Transcrivez sans modification le passage de l'extrait consacré à Fenêtre sur Cour, en partant des mots « J’identifie souvent les » et en vous arrêtant après « Fenêtre sur Cour. ».

- [EXTRAIT]

::::::::::

Même le sort des voisins est joliment tracé, alors qu’on aurait pu assister à des saynètes purement usuelles développées dans le seul but de nous égarer dans des fausses pistes. Qu’ils soient amusants ou émouvants, tous ces petits voisins ont un intérêt. Le plus beau de ces personnages, c’est bien entendu Lonely Heart, veuve qui essaie aussi désespérément que vainement de sortir de sa solitude. Elle est bien présente dans le film et pourtant sa présence a quelque chose de gratuit. Pour ainsi dire, elle ne sert à rien. Elle n’a pas de rôle concret dans le grand drame qui se joue. Ce parti-pris de Hitchcock, qui décide de développer un personnage apparemment inutile, est très beau. Il ne veut pas limiter ses seconds rôles à des stéréotypes qu’on oublierait dès lors qu’ils n’alimenteraient plus le mystère. C’est aussi en ça qu’on reconnaît les grands films : chaque second rôle mériterait un film à lui tout seul.
De surcroît, ce plat est servi par des acteurs au meilleur de leur forme. D’ailleurs, car James Stewart est dans ce rôle égal à lui-même, c’est Grace Kelly qui tire véritablement son épingle du jeu. Visuellement et scénaristiquement, Hitchcock, dont on ne pourra pas trouver de plus belle affirmation de son amour pour les femmes, la met en valeur comme on l’a rarement fait ailleurs. Grace Kelly en Lisa Frémont est intelligente, active, sophistiquée, téméraire… et comme si ça ne suffisait pas, en plus, elle est sublime ! Avec malice, on peut affirmer qu’un des enjeux sous-jacents de Fenêtre sur Cour est le suivant : que fabrique Jeff à regarder dehors alors que la chose la plus intéressante à voir est dedans ? Comment peut-il rester concentré sur la fenêtre d’en face alors que Grace Kelly est en train de l’embrasser tendrement, de caresser sa joue contre sa joue ?
J’identifie souvent les chefs-d’œuvre de la manière suivante : un chef-d’œuvre, en même temps qu’il est un modèle d’efficacité de l’art dont il découle, produit un discours clairvoyant sur cet art. C’est justement ce que fait Fenêtre sur Cour.

::::::::::

- [JEU DE DONNÉES]
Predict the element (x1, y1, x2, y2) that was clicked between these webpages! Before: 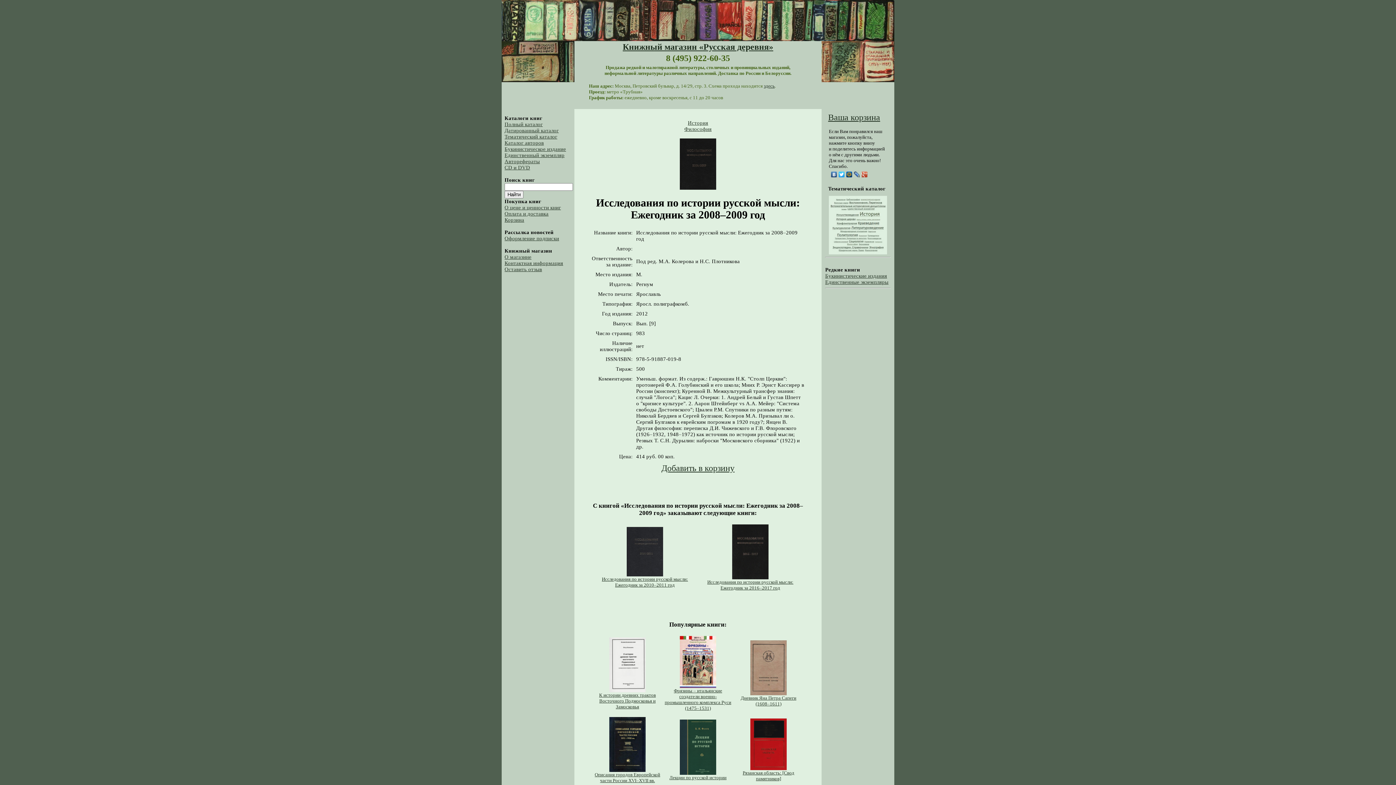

::::::::::

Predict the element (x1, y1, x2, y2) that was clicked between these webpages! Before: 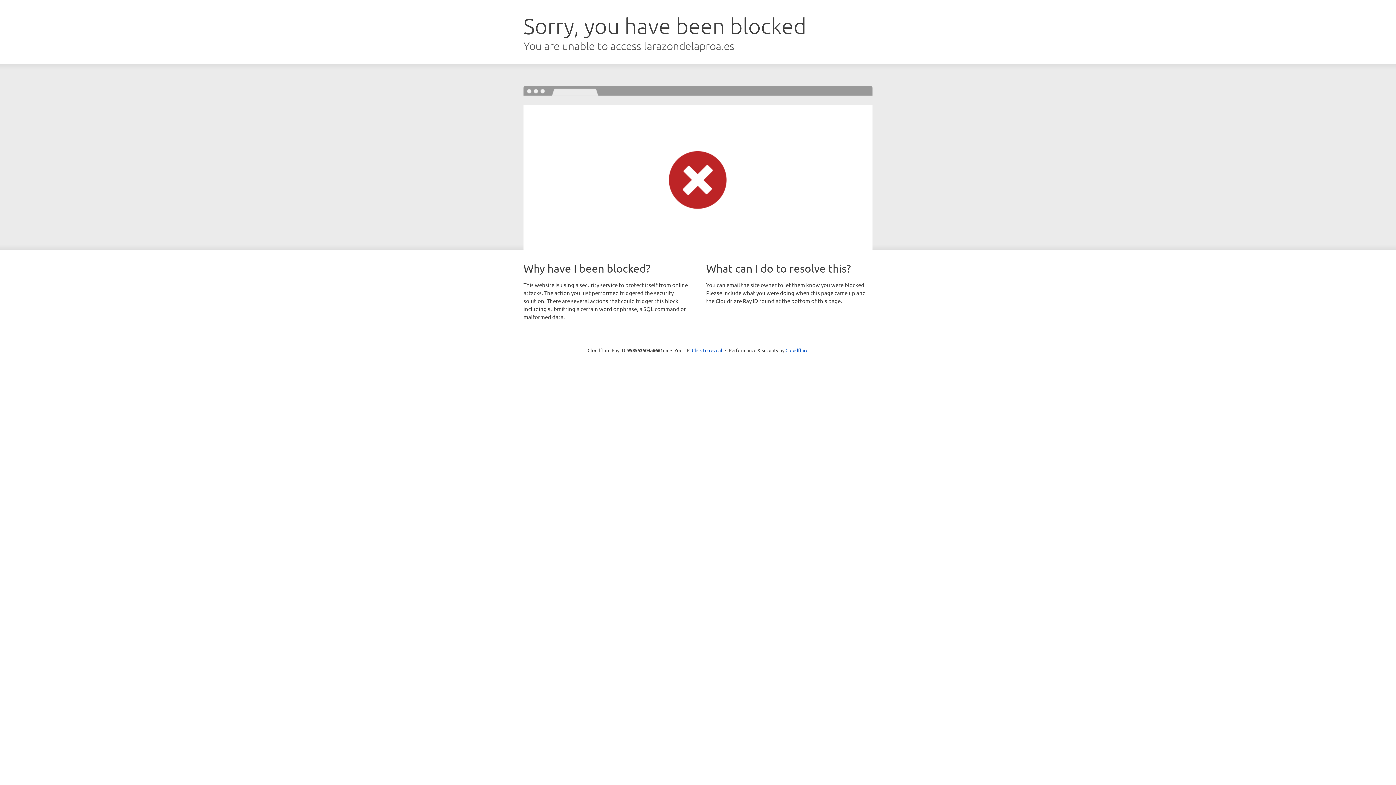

::::::::::

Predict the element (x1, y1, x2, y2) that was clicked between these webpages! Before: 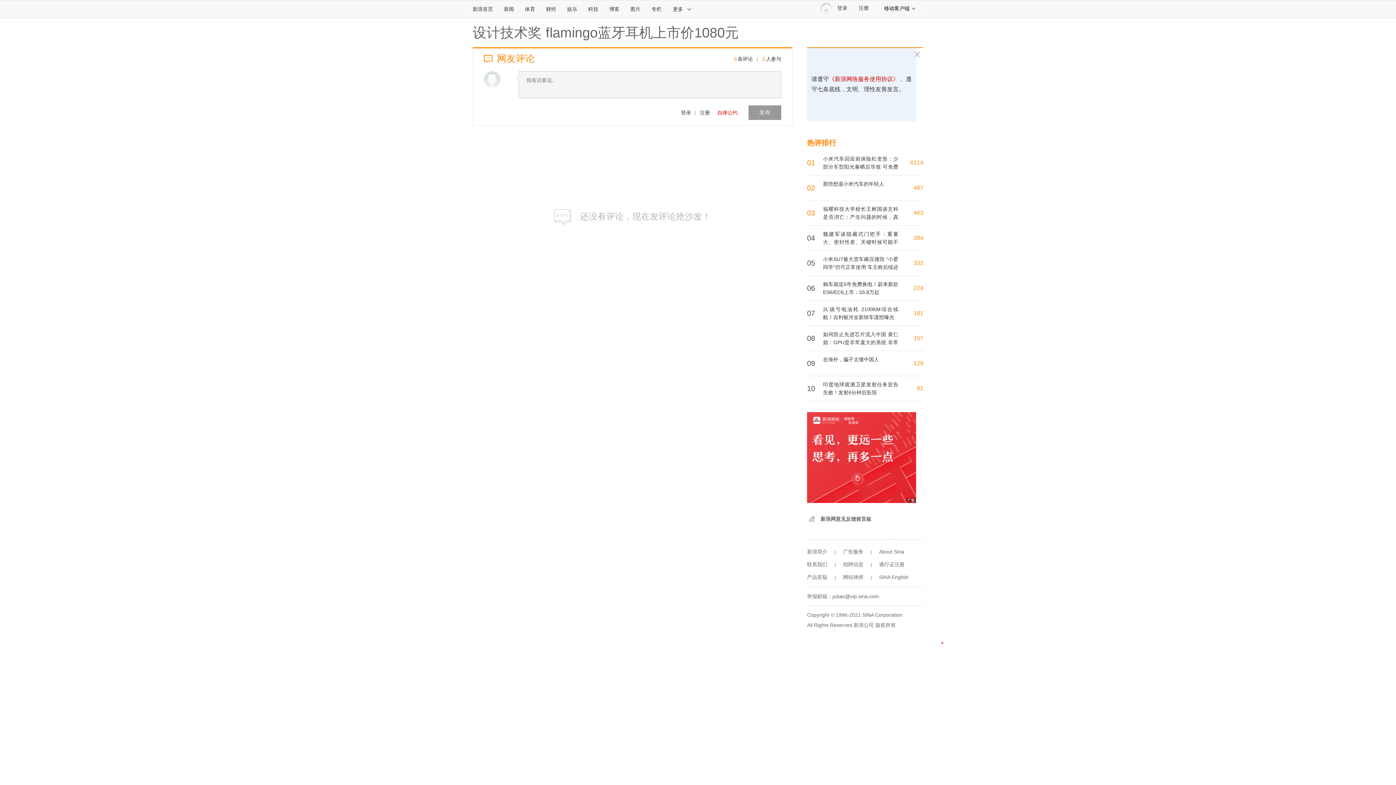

::::::::::

- [RÉPONSE]
J’identifie souvent les chefs-d’œuvre de la manière suivante : un chef-d’œuvre, en même temps qu’il est un modèle d’efficacité de l’art dont il découle, produit un discours clairvoyant sur cet art. C’est justement ce que fait Fenêtre sur Cour.